De repente lo único que veo es a Edward atendiendo a la abuela sólo con el bóxer puesto. Me habría encantado poder verlos por un agujerito. Seguro que la abuela ha agotado su paciencia mientras disfrutaba mirando su culito.
—Sí. —Me besa en la coronilla e inspira hondo, inhalando la fragancia tranquilizadora de mi pelo—. Tú también necesitas descansar, mi dulce niña.
Empiezo a liberarme de sus brazos pero me rindo cuando estrecha el abrazo.
—Edward, tengo que ir a ver a la abuela.
—Ya te lo he dicho: está estupenda.
Lucha conmigo hasta que me tiene donde quiere: a horcajadas en su regazo. Me reconforta muchísimo que me revuelva el pelo y aún más el ver su remolino rebelde pidiéndome que lo ponga en su sitio. Suspiro y se lo aparto de la frente. Ladeo la cabeza, asombrada mientras mi memoria refresca los bellos rasgos de Edward Masen. Los repaso todos: los que veo y los que no.
—Te necesito ya mismo —me susurra y mis dedos, que deambulaban por su pecho, vacilan—. Quiero lo que más me gusta —me exige en voz baja—. Por favor.

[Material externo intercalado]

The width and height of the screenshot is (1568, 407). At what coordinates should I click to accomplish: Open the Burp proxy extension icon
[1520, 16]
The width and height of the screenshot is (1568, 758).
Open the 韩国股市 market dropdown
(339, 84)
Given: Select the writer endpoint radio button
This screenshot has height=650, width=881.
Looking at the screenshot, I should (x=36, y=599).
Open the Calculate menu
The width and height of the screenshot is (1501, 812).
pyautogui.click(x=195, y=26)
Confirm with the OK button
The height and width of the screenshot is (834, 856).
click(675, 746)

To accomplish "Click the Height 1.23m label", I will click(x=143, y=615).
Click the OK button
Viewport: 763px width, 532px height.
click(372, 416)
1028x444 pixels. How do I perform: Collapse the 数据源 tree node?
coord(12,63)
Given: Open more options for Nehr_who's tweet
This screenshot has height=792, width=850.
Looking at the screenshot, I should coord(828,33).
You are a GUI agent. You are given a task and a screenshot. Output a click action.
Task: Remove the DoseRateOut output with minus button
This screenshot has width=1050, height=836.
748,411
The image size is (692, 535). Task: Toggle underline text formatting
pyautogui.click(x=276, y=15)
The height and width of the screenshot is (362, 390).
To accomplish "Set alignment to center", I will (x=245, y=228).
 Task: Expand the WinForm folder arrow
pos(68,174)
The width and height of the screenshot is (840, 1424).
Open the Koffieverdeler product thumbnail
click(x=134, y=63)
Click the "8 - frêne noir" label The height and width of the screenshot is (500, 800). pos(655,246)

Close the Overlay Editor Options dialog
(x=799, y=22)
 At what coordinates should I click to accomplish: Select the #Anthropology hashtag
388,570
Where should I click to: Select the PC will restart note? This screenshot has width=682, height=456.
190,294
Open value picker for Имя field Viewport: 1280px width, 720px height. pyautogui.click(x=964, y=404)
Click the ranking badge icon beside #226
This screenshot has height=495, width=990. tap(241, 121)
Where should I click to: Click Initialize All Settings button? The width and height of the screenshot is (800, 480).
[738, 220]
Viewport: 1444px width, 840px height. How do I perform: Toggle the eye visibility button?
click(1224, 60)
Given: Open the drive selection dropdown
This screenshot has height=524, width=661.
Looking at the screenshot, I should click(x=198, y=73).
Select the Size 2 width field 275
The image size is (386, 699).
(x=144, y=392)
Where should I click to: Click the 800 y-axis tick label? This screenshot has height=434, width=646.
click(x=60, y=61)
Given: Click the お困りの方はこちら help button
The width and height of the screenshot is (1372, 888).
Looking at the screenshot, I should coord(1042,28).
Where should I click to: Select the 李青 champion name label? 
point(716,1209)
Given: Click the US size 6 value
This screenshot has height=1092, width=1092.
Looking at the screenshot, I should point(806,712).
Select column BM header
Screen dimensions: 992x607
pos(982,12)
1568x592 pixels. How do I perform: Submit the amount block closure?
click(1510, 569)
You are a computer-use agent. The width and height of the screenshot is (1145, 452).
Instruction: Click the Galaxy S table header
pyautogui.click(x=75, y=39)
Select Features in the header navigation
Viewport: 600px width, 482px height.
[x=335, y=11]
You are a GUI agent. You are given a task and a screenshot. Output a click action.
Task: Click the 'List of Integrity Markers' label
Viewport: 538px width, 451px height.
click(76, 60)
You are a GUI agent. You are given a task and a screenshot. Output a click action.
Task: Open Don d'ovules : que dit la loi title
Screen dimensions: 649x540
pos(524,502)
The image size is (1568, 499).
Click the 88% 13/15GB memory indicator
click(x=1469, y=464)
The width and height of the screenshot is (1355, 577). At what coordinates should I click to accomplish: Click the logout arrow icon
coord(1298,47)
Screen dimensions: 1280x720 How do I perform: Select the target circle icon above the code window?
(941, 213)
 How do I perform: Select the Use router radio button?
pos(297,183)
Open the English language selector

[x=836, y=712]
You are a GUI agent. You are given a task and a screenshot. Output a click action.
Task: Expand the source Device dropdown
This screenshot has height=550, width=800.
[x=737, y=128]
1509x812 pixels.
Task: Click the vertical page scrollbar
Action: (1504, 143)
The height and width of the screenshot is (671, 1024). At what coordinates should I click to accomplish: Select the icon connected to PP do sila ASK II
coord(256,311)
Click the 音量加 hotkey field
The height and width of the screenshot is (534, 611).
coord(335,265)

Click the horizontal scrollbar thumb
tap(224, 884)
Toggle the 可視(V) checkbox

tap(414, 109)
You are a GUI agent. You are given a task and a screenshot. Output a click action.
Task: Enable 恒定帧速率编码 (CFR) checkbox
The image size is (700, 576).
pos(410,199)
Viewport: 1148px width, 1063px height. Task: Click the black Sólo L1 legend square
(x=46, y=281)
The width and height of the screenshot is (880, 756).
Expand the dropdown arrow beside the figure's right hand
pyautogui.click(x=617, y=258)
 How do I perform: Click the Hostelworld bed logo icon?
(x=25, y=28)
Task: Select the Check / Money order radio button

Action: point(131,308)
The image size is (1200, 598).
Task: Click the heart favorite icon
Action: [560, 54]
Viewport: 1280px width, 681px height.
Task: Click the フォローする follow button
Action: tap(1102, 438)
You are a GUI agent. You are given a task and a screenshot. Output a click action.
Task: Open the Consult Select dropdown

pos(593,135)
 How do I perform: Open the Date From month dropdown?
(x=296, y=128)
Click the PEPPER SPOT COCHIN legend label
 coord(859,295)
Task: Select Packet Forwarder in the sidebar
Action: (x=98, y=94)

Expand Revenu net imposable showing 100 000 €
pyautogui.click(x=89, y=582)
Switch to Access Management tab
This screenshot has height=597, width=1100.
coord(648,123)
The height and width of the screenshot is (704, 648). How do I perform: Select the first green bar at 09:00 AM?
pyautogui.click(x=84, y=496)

Lo abrazo y lo envuelvo con todo mi ser. Mi cara busca un hueco en su cuello mientras él me coge de la nuca para que no me mueva del sitio.
—Perdóname —farfullo patética—. Siento estar tan resentida.
—Ya te he perdonado.
Unas pocas lágrimas corren en silencio por mis mejillas y por su cuello. El remordimiento me mata. Se ha portado de maravilla, ha sido atento, protector y nos ha ayudado en todo a la abuela y a mí. No tengo excusa.
—Te quiero.
Me separa de su pecho y con mucha lentitud me enjuga las lágrimas.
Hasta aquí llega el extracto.